■ Requirements ■
Could you reproduce, word for word, the stretch of records from the line containing "Open Motion Factory" through the line containing "Action: click(x=961, y=205)", with both of those lines included?

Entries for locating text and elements
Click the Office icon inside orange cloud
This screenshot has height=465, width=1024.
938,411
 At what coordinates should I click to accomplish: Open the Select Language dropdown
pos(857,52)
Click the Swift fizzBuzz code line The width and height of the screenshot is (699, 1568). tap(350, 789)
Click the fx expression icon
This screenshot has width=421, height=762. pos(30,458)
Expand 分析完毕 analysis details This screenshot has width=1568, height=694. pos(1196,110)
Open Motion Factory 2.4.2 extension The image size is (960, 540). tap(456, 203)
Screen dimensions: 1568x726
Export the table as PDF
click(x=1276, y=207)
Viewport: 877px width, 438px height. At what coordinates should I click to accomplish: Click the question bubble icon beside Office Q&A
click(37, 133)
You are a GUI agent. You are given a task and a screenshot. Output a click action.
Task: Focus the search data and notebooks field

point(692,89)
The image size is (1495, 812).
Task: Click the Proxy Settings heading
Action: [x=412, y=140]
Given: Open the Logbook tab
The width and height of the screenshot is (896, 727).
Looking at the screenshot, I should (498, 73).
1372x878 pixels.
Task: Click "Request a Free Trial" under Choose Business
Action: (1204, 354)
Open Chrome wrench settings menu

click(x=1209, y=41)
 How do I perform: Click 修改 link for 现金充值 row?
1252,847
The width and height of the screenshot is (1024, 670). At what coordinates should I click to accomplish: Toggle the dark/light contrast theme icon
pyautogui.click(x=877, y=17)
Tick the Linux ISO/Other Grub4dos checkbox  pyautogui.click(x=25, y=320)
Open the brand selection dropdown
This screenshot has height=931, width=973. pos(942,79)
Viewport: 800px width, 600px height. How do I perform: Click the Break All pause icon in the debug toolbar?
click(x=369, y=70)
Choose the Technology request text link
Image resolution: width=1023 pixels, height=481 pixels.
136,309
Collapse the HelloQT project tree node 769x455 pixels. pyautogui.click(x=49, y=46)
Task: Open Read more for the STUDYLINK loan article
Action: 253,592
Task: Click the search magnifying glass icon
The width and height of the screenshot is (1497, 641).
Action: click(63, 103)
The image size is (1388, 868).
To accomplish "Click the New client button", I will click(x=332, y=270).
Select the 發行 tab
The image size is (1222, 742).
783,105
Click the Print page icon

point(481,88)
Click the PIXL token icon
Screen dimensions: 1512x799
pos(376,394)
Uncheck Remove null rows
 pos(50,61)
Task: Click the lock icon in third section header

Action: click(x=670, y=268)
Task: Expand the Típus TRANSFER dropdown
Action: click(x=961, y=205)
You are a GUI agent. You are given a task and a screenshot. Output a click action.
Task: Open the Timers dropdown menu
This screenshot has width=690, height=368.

■ Result ■
Open Motion Factory 2.4.2 extension The image size is (960, 540). tap(456, 203)
Screen dimensions: 1568x726
Export the table as PDF
click(x=1276, y=207)
Viewport: 877px width, 438px height. At what coordinates should I click to accomplish: Click the question bubble icon beside Office Q&A
click(37, 133)
You are a GUI agent. You are given a task and a screenshot. Output a click action.
Task: Focus the search data and notebooks field

point(692,89)
The image size is (1495, 812).
Task: Click the Proxy Settings heading
Action: [x=412, y=140]
Given: Open the Logbook tab
The width and height of the screenshot is (896, 727).
Looking at the screenshot, I should (498, 73).
1372x878 pixels.
Task: Click "Request a Free Trial" under Choose Business
Action: (1204, 354)
Open Chrome wrench settings menu

click(x=1209, y=41)
 How do I perform: Click 修改 link for 现金充值 row?
1252,847
The width and height of the screenshot is (1024, 670). At what coordinates should I click to accomplish: Toggle the dark/light contrast theme icon
pyautogui.click(x=877, y=17)
Tick the Linux ISO/Other Grub4dos checkbox  pyautogui.click(x=25, y=320)
Open the brand selection dropdown
This screenshot has height=931, width=973. pos(942,79)
Viewport: 800px width, 600px height. How do I perform: Click the Break All pause icon in the debug toolbar?
click(x=369, y=70)
Choose the Technology request text link
Image resolution: width=1023 pixels, height=481 pixels.
136,309
Collapse the HelloQT project tree node 769x455 pixels. pyautogui.click(x=49, y=46)
Task: Open Read more for the STUDYLINK loan article
Action: 253,592
Task: Click the search magnifying glass icon
The width and height of the screenshot is (1497, 641).
Action: click(63, 103)
The image size is (1388, 868).
To accomplish "Click the New client button", I will click(x=332, y=270).
Select the 發行 tab
The image size is (1222, 742).
783,105
Click the Print page icon

point(481,88)
Click the PIXL token icon
Screen dimensions: 1512x799
pos(376,394)
Uncheck Remove null rows
 pos(50,61)
Task: Click the lock icon in third section header

Action: click(x=670, y=268)
Task: Expand the Típus TRANSFER dropdown
Action: click(x=961, y=205)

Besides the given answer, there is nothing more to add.